Here’s one sample message: “The one Jewish journey you can never replace. Israel. Let our children go.”

Echoes of Soviet Jewry? Maybe. Yet most directors find that they face resistance from parents, not kids.

“The kids still want to go to Israel,” said Dorph, who usually sends more than 200 campers to Israel on Ramah Seminar, a six-week teen tour geared toward Ramah campers, but sent only 72 this year. “We haven’t devised a strategy to let parents let their kids go.”

Gathered in informal groups on the sunny lawns of Kiryat Moriah, the Jewish Agency’s educational campus in Jerusalem, the participants debated advertising campaigns, security measures, communal attitudes and parental fears.

For instance, it is difficult to convince parents to send their children to Israel using magazine and newspaper ads when the advertisement on the next page asks for donations for terror victims, pointed out Ryan Hass, a representative of the Jewish Agency’s educational department.

If Jewish identity is the plug, it won’t work on the average Jewish parent, said Rick Sherman, a participant from Manchester, England, on Habonim Dror’s yearlong service and leadership program.

“They don’t care about identity,” Sherman said. “Identity is giving 100 British pounds sterling on Kol Nidre.”

One response could be to use program alumni to convince the parents of potential applicants, suggested Bari Weiss, an 18-year-old currently studying on Nativ, a freshman year college program sponsored by United Synagogue Youth.

“Let the kids be the trailblazers,” Weiss said. “Let them convince the parents how much their children will learn on these programs, about religion, Jewish identity and Zionism.”

But it’s still difficult to convince certain parents that they are making the right decision for their children, said Yossi Garr, USY’s shaliach in New York and a participant in the conference.

Particularly on July 31, which was the last day to decide whether to join Nativ. It also was the day of a bombing at Hebrew University’s Mt. Scopus campus, where Nativ participants study for one semester.

“Our kids eat lunch at the Frank Sinatra cafeteria every day,” said Garr, referring to the cafeteria where the bombing took place, killing nine.
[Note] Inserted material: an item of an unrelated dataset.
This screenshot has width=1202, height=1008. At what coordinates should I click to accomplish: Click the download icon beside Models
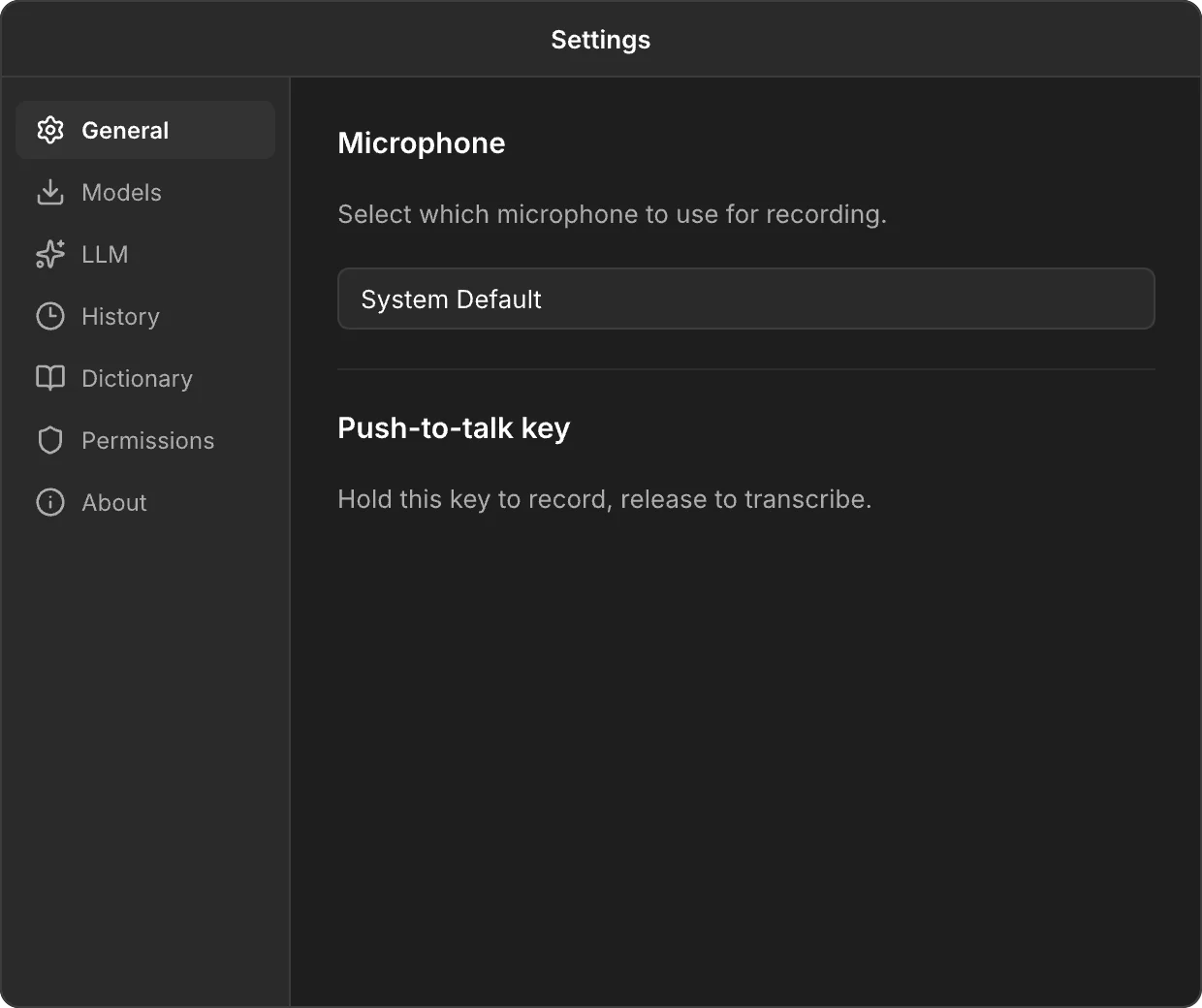(49, 192)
In a conference call held several days later, the parents of the 23 participants were looking for reassurances from USY staff and each other. For each parent, knowing that the other 22 parents were about to send their child to Israel made it a lot easier, Garr said.
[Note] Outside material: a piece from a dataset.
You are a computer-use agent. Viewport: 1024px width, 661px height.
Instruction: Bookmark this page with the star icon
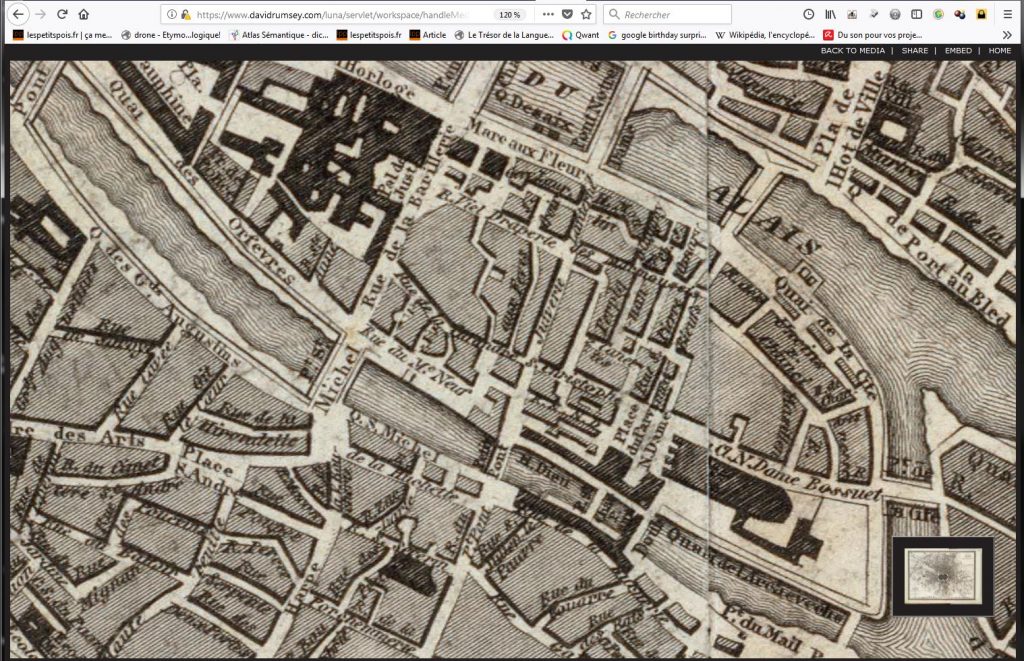[586, 15]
The problem isn’t the programming, nor is it the security, which is as good as can be, program directors agreed.

Most directors have had to tinker with their programs to tighten security, narrowing time spent in major cities, forbidding public transportation and coming up with creative alternatives for six-week, six-month or year-long programs.

Ramah is planning a European tour for summer 2003, which will include 10 days in Israel. The organization also will bring Israeli kids on the trip, in order to emphasize more personal contact.

Nativ held its “mini-mester,” the pre-semester before fall classes began at Hebrew University, on its own Jerusalem campus, before sending its students to Mt. Scopus in mid-October.

Everyone has made adjustments, but no one can make up for the huge drop in participation, said Breman, whose Alexander Muss program has 250 students this year, down from the usual 800 to 900.

The last time Israel programs experienced such a tremendous drop was during the first intifada in the late 1980s, when participation rates dropped around 50 percent for several years. It took nearly a decade for programs to return to their normal figures.

“We have to find a way to tell the communities that what we do is a priority,” Breman said. “There is a lack of understanding, a lack of advocacy for presenting this in an intelligent, comprehensive manner. We’re all in this together.”

For now, the directors have prepared a focused advocacy plan that can be used by any organization with its own constituency, and at the upcoming General Assembly in Philadelphia in late November.

The next step will be for the Jewish Agency to take operational steps to help organizations that want to strengthen their numbers this summer.

“The focus is clear,” said Ezrachi. “You can do programs in Israel, even under tense conditions.”